The nomadic mobility that characterizes the National Museum of Contemporary Art’s exhibitions policy, which has from the word go eschewed closed museum schemas in favour of approaching the public more directly, offers every time new, creative challenges. Our off site exhibition activities in conventional or alternative spaces, in the centre and its peripheries, or in the open public space of the city, bring about collaborations with other institutions, address various social groups, and create new interpretive contexts for art-works and ideas. They seek a new locality through decentralized practices or convergences.
Eleusis, as vibrantly alive as it is enigmatic, in its diachronic and multicultural specificity, was from our first visit a place of inspiration. Our aim, which intersected with the enthusiasm and openness of the staff of the Municipality of Eleusis and its Cultural Organization, was to design exhibitions and ad hoc artistic events in specific venues and locations in the heart of the city and around it. The start was made in the summer, in Eleusis’ seaside outdoor cinema, which provided an ideally alternative environment for screenings of Rebecca Horn’s decidedly “hermetic” performances and films, and for intertextual approaches to her theatrical and cinematic language. The choice of Μunicipal Gallery of Eleusis to stage this exhibition of works by Nikos Kessanlis, a leading figure in late modernism and post-modernism, provided an ideal opportunity for a retrospectively compendious presentation to which the EMST’s rich collection of works by the artist is especially suited. The visitor will have the opportunity to follow some important transformations in Kessanlis’ work, in its shift from the object towards potentially immaterial forms and back again to their re-enclosure in matière. And perhaps he may recognize in the artist’s ephemeral and poetic Gestures, in which liberation from the conventional art result obeys to random movements and bodily rhythms, a kinship with Rebecca Horn’s performances at some profound level.
The Nikos Kessanlis – From matière to the image exhibition is built around a core of works from the EMST collections and focuses on the artist’s activities between the early Sixties and the Nineties and the shifts and ceaseless transformations of a multi-faceted, spontaneous body of work as it oscillated between material and immateriality, figuration and the deconstruction of the image. The show brings together seminal works from Kessanlis’ career which illuminate his artistic quest, as well as lesser-known works which prefigure future directions.1
1.Robert Storr stresses that in retrospectives and one-man shows alike: «Minor, but substantial works that crystallize key aspects of an artist’s sensibility and development are as necessary to the one person show as indisputably major ones. A scattering of such works often engages the viewer first by virtue of their salient and readily accessible qualities, qualities which, when initially seen in relative isolation, teach the viewer what to look for in more complex or rarefied work. A surfeit of show-stopping arts stops the show». Robert Storr, «Montrer et raconter», Artpress 301 (May 2004), p. 31.
Curated by Tina Pandi
ARTIST
Nikos Kessanlis’ work explores the limits of painting and the conditions of existence, gesture’s inherent expressive worth, and the possibilities offered up by the photo-mechanical deconstruction of the image, while entering into a continuous dialogue with the cultural, social and political context in which it was created.

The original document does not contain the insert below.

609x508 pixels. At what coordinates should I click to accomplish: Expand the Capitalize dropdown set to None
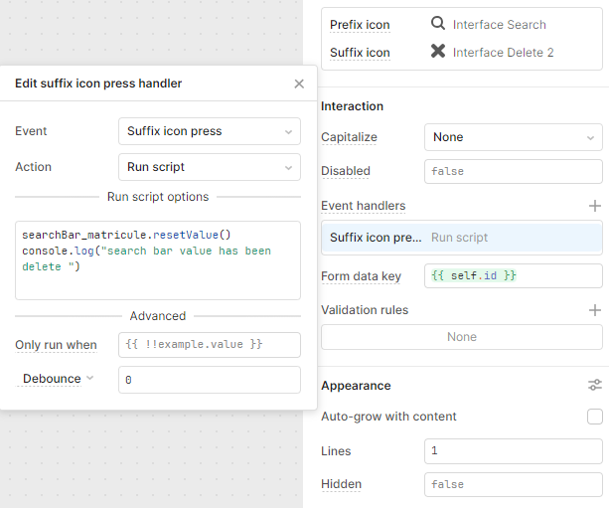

In the mid Fifties, Kessanlis was already veering towards the achievements and theoretical issues posed by art informel with which he was in contact during his time in Rome, and towards a definitive break with the academic representational style he had been trained in at the Athens School of Fine Art. Abstraction for Kessanlis, as for many other artists of the «Sixties generation», became the main means for liberating his plastic idiom. In his art informel compositions, painting is gradually set free both from the axiom of a representational function and its mimetic relationship with reality. The plastic space of his compositions is delimited by the articulation of colour fields, by multiple layers of dense matière and non-art materials, by erasures and scraping away, script and letters. Painting is in this way rendered autonomous and subject to the innate rules of its visual structure, while various dilemmas –representational or abstract, figurative or non-figurative– are eliminated.2
In Walls, a series dating from 1960-1961, a large part of which is included in the exhibition, the painted picture becomes the primary field in which material is assembled and the artist’s bodily gestures executed. The primary role is no longer played by the finished product, but by the act of painting, the process for making violent interventions, and the artist’s impulsive gestures. The thick layers of matière, the points dotted across the painted surface of the work and script and lettering of every sort reveal aspects of the corporeality of the subject through their subservience to his violent gestures and bodily actions. As painting but as –literally– objects, too, the Walls series marks Kessanlis’ shift in interest from the painting’s enclosed and bounded frame to the object. In the works grouped under the umbrella title Gestures (1960-1962) created when the artist was living in Sixties Paris, then dominated by the New Realists and their theoretician, Pierre Restany, Kessanlis appropriated scraps of urban and industrial reality. His Gestures had much in common with the work of the New Realists, who had reworked a core artistic paradigm of the historic avant-garde of the early 20th century –the ready-made– inscribing it into public space, the society of consumption and spectacle.3 Kessanlis extracts obsolete industrial objects and rubbish like cloths, plaster sacks, crumpled paper and parts of metal machines from the urban fabric and the «And the post-industrial city [which] has become a huge objet trouvé which limits cannot track down» and inserts them in his work.4 From the Nouvelles Aventures de l’Objet show at Galerie J in 1961 to the Propositions pour une nouvelle sculpture grecque exhibition at the La Fenice theatre in 1964, Kessanlis intervened in objects decisively, impulsively and intellectually, pushing the expressive value of the gesture to its limits.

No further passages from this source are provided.